++++ DATA TO PROCESS

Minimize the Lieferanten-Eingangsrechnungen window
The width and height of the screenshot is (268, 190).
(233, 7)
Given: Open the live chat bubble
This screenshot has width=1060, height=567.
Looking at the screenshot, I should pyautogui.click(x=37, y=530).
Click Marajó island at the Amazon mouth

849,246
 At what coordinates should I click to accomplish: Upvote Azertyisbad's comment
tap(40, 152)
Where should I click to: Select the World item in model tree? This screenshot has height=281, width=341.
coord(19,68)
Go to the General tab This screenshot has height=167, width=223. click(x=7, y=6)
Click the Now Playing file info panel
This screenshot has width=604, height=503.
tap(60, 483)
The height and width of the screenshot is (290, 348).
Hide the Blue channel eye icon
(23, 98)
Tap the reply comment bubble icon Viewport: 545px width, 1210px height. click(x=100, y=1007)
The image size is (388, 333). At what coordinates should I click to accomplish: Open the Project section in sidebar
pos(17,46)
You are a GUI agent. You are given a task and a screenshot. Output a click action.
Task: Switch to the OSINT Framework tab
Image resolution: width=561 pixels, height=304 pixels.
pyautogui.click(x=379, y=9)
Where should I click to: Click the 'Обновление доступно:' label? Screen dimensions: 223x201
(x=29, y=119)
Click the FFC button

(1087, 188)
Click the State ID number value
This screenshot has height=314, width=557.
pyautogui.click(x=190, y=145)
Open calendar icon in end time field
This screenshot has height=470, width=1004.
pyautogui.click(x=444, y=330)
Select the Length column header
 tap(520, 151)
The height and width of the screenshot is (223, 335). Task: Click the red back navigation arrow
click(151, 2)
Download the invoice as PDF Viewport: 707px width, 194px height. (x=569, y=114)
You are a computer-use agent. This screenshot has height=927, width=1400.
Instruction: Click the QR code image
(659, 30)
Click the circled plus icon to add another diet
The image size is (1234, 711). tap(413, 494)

++++++++

(PROMPT): Your task is to restate, word for word, only those lines above that fall between the line holding "Tap the reply" and the line holding "You are a GUI", inclusive.

(EXERCISE RESPONSE):
Tap the reply comment bubble icon Viewport: 545px width, 1210px height. click(x=100, y=1007)
The image size is (388, 333). At what coordinates should I click to accomplish: Open the Project section in sidebar
pos(17,46)
You are a GUI agent. You are given a task and a screenshot. Output a click action.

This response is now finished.